Listen

Christian Enquiry Agency's communications manager shares her thoughts on the importance of listening.

‘You’d better get on with it – you’re not getting any younger’. 

Her words punched me in the stomach and left me choking back tears, whilst my mind whirred with a thousand witty and cutting retorts that I would never utter. 

This well-intended comment came from a lady I’d never met before, during small-talk, at the back of church, over a cup of tea.

The lady didn’t know me at all, or that my husband and I were exhausted from four painful years of trying, unsuccessfully, to have children.  But she assumed that she knew what I needed, as if it wasn’t etched at the forefront of my mind, and jumped in to tell me how to fix it.  If you happen to be that lady, bless you – I’m sure you are actually really lovely. 

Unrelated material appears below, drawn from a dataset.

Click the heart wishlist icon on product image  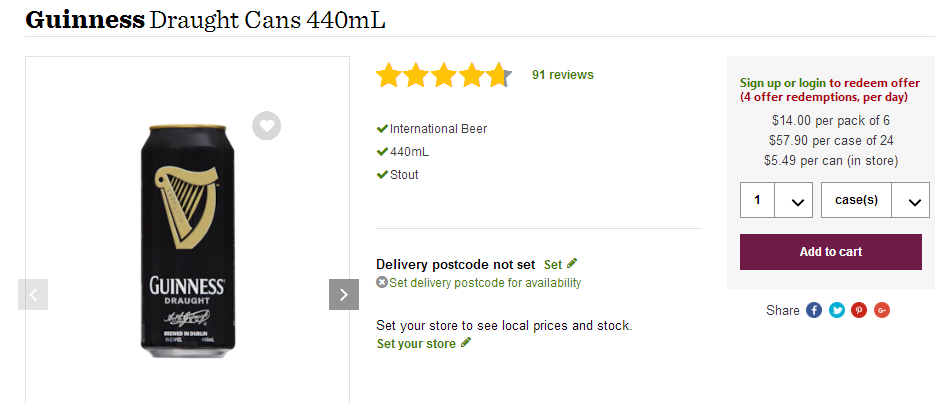(x=266, y=126)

But you’re not, right?  You are reading this, thinking that you’d never be so insensitive, and I’m glad of that.  But how often is our personal or church’s evangelism just as blunt a tool?

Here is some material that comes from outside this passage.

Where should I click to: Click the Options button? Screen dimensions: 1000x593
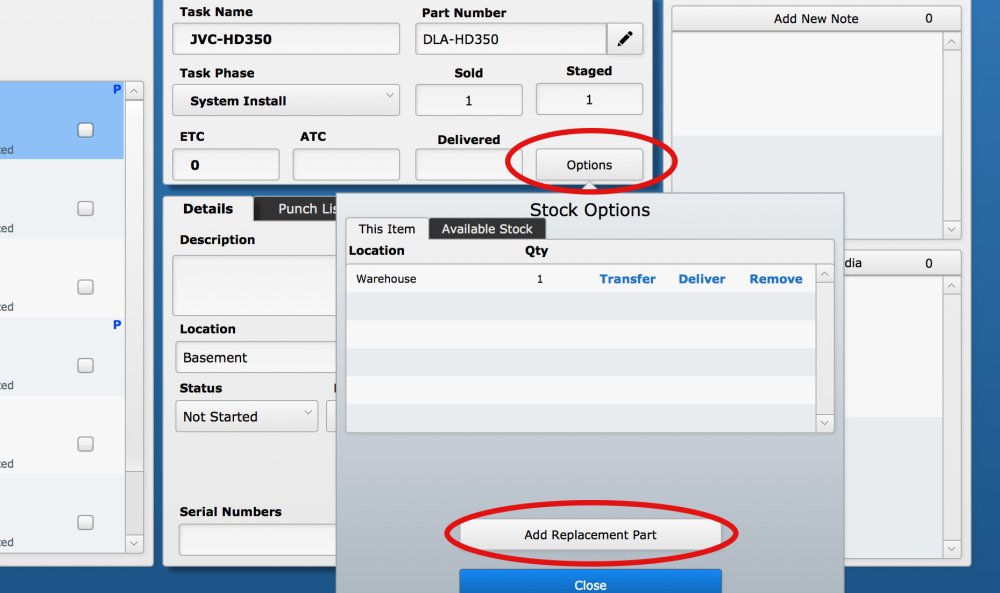click(x=588, y=164)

Evangelism without understanding, without listening, can not only be ineffective, but dangerous. 

We are like the favourite wedding verse, ‘If I speak in the tongues of men and of angels, but have not love, I am a noisy gong or a clanging cymbal.’  Does the hearer ignore the clanging cymbal?  No, she runs from it, and makes a mental note not to go there again.

Listening is not just for touchy-feely types, for people with time on their hands, for women.  It is deep, it is rare, it is love.  It is for everyone who wants to share the Gospel.  It shows we care enough to give time, to keep an open mind, to meet people exactly where we find them and stay with them a while.  And if we really care, then we will love them too much to leave them there.  We will point them in the right direction and trust them and God that they will find the way for themselves.  And we will support them on the journey.

And if we don’t love, then we must question why we are wanting to share the Gospel with this person in the first place.

This is why I take delight in my new job as communications manager for the Christian Enquiry Agency.  Part of my work is the true honour of engaging in email conversations with people who get in touch to discover more about Christianity.  If they simply want ‘answers’ they can (and do) find them on our website.  But it is a joy also to provide a service where I can listen to people via email, correspond personally, and pray.  It is quiet, it is unassuming, it is powerful.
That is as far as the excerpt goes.